The average car today has a mass of 1100 kg, and when accelerating from rest, covers 0.25 miles in 15 seconds. Each rim and tire together has a diameter of 46 cm and a mass of 9.1kg. If we agree the rim and tire have the shape of a solid disk that rotates through its geometric center, what would be the kinetic energy of one of the tires, in Joules, at the end of the run?
I know KE=Iw^2
I calculated the moment of inertia to be 1.0465 kg*m
to find w, i calculated the number of revolutions for the given distance to be 278. dividing by time = 18.5rev/sec
converting to rad 116 rad/sec
so Ke= 116^2*1.0465 = 14081.704 j
am i right? i also need help with sig figs
actually
Ke = (1/2) I w^2
oops. but would the answer be correct if everthing was factored in?
Yes, you are correct in your calculation of the kinetic energy of one of the tires.

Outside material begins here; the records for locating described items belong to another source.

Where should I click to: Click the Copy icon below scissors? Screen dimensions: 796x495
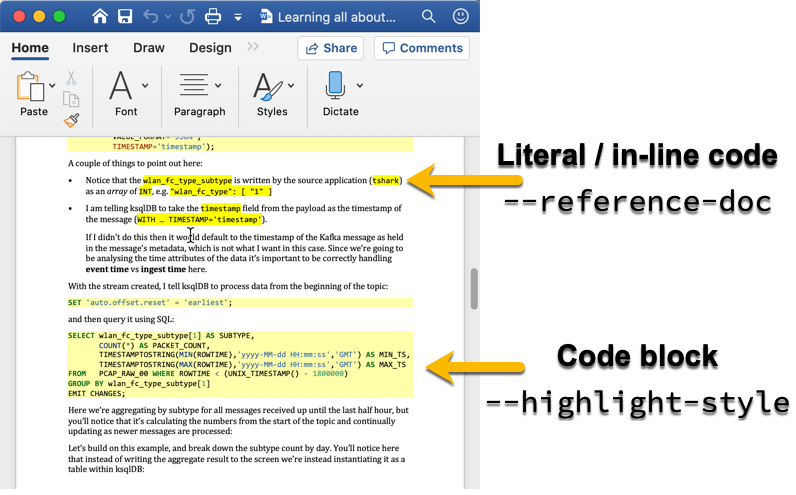[x=71, y=99]
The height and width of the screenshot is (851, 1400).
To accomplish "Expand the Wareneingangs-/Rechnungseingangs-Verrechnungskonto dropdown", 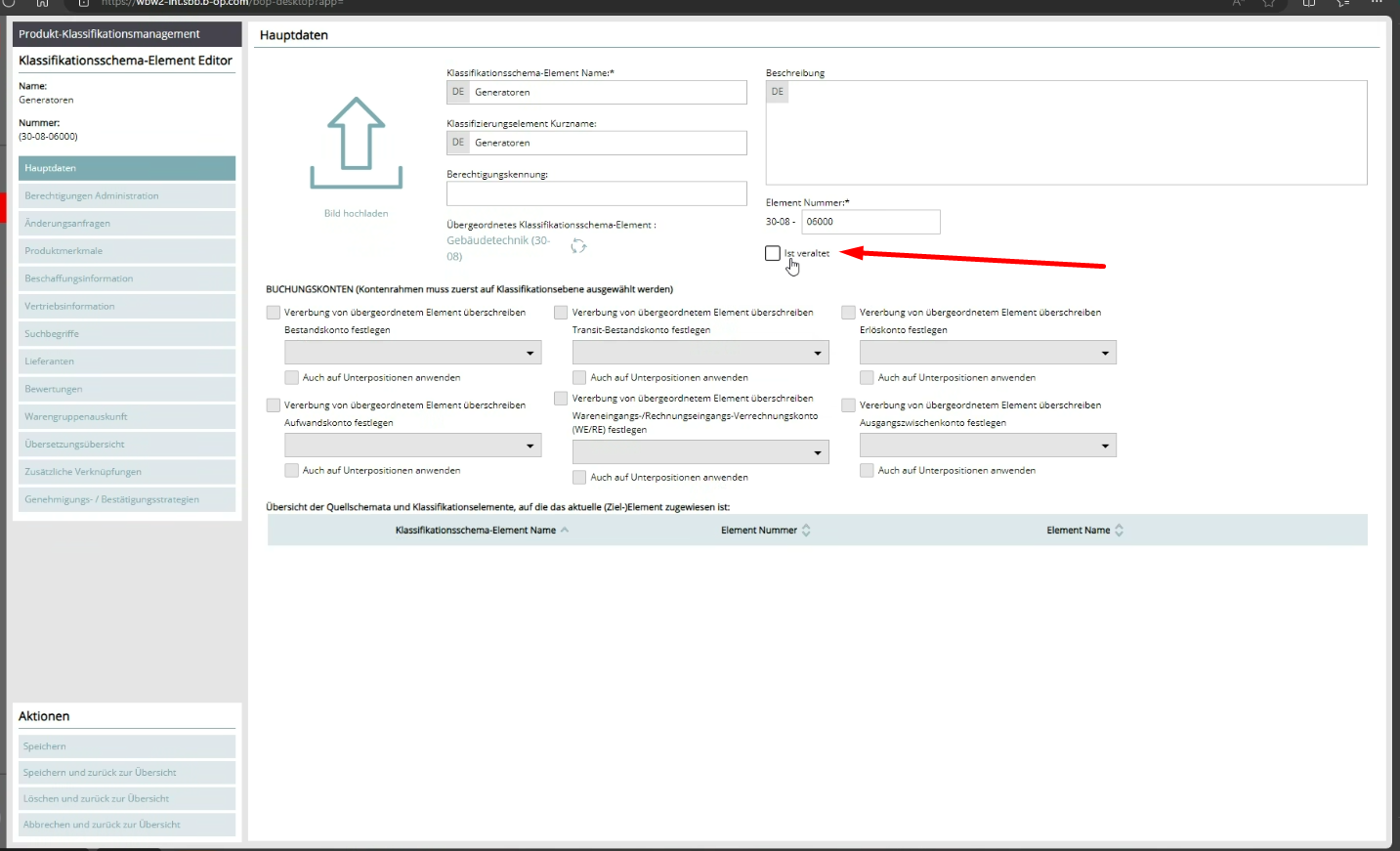I will tap(700, 452).
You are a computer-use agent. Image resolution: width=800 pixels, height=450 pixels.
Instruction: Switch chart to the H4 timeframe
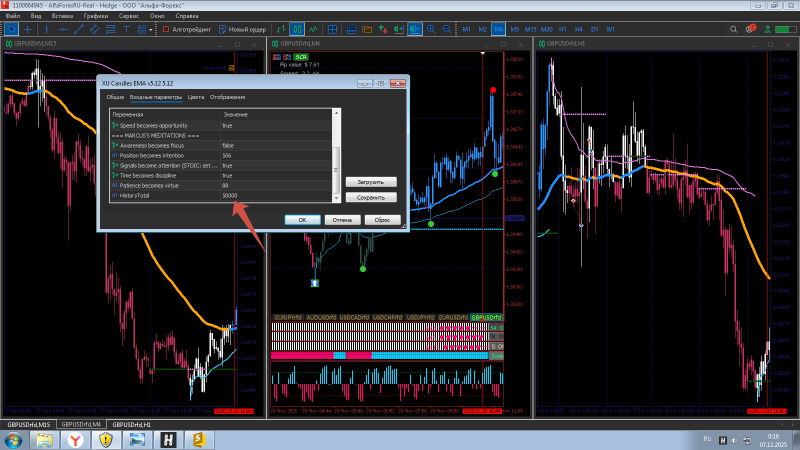click(x=578, y=29)
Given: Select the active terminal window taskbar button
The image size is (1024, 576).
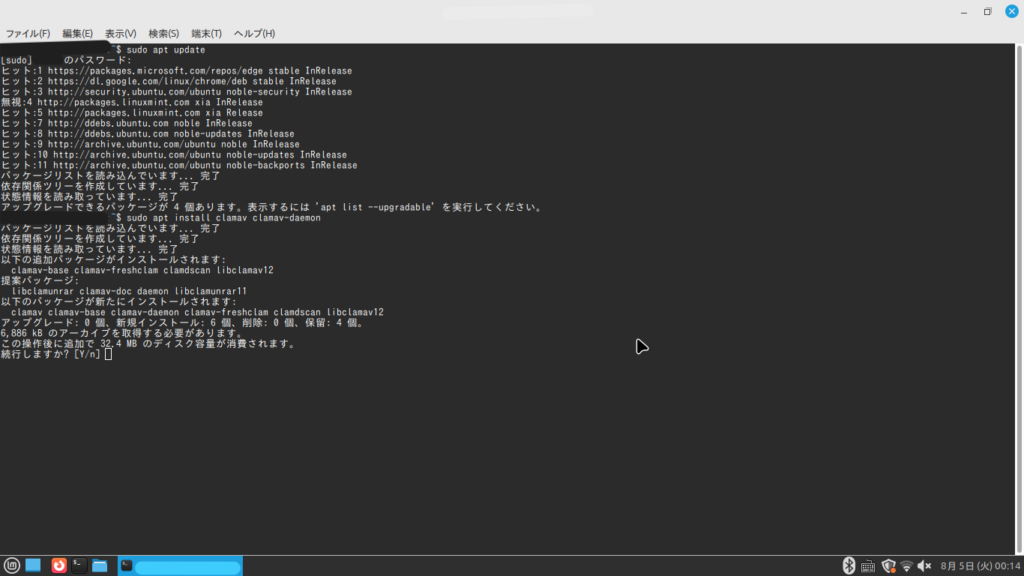Looking at the screenshot, I should point(180,566).
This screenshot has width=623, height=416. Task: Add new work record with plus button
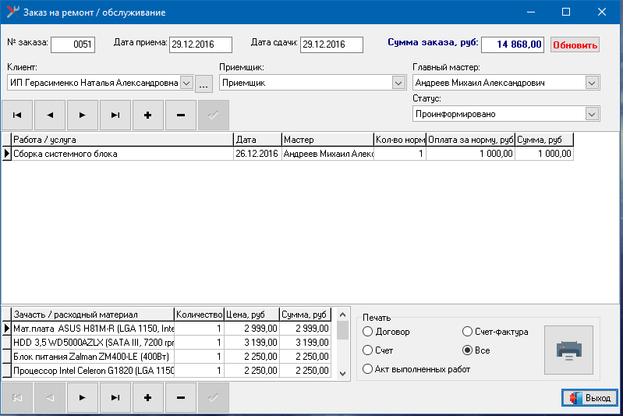point(147,115)
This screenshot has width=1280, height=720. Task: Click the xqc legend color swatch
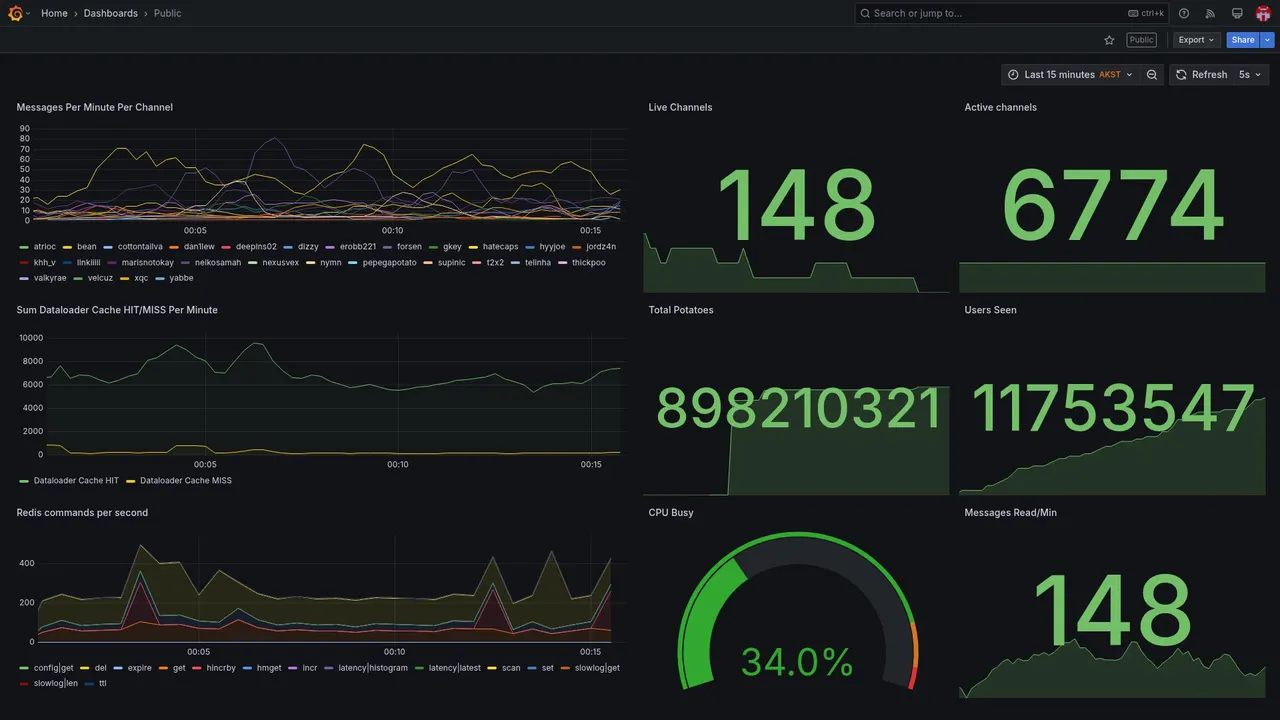pyautogui.click(x=125, y=279)
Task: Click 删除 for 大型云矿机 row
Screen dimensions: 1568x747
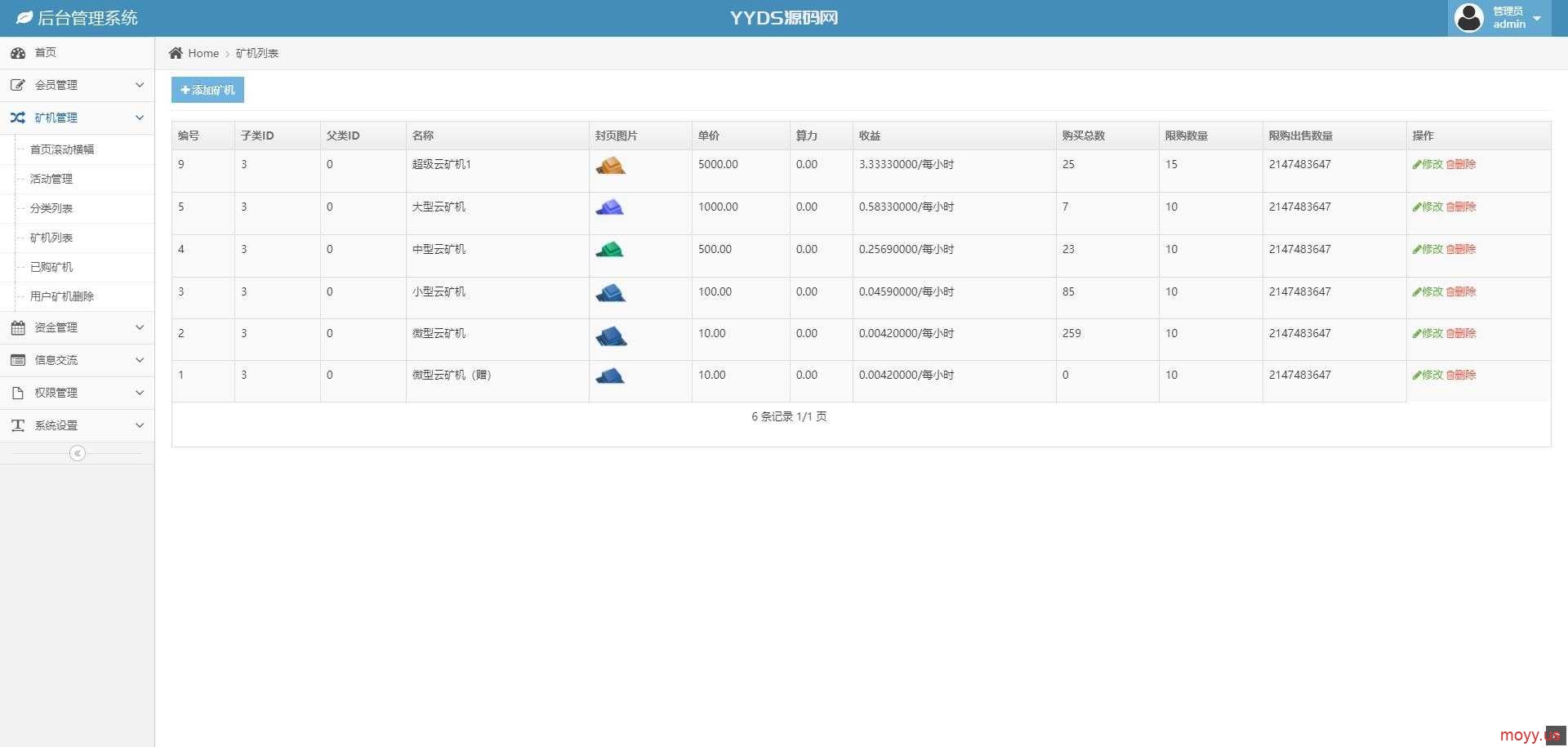Action: 1461,207
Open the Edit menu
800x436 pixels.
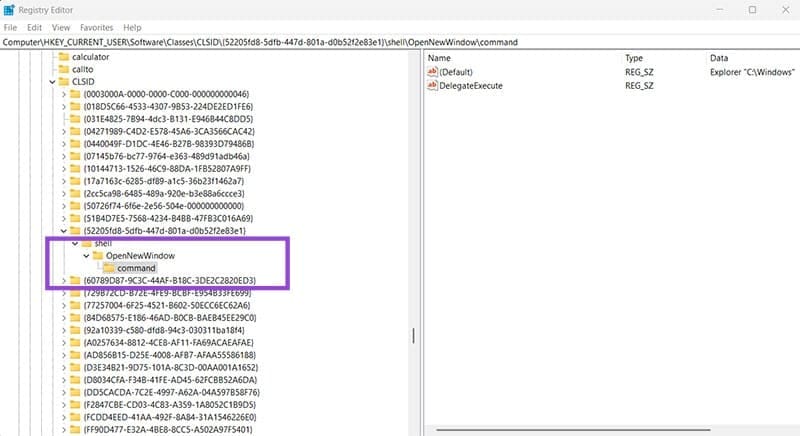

Given that the moment of inertia (I) is 1.0465 kg*m and the angular velocity (w) is 116 rad/sec, you can use the formula KE = 1/2 * I * w^2 to calculate the kinetic energy.
Using this formula, KE = 1/2 * 1.0465 kg*m * (116 rad/sec)^2 = 14081.704 J.
As for significant figures, the general rule is to report your final answer with the same number of significant figures as the least precise value used in the calculation. In this case, it seems like all the values used in the calculation have either four or five significant figures, so it would be appropriate to report the final answer with four or five significant figures as well. Therefore, your answer of 14081.704 J with six significant figures can be rounded to 14080 J with four significant figures.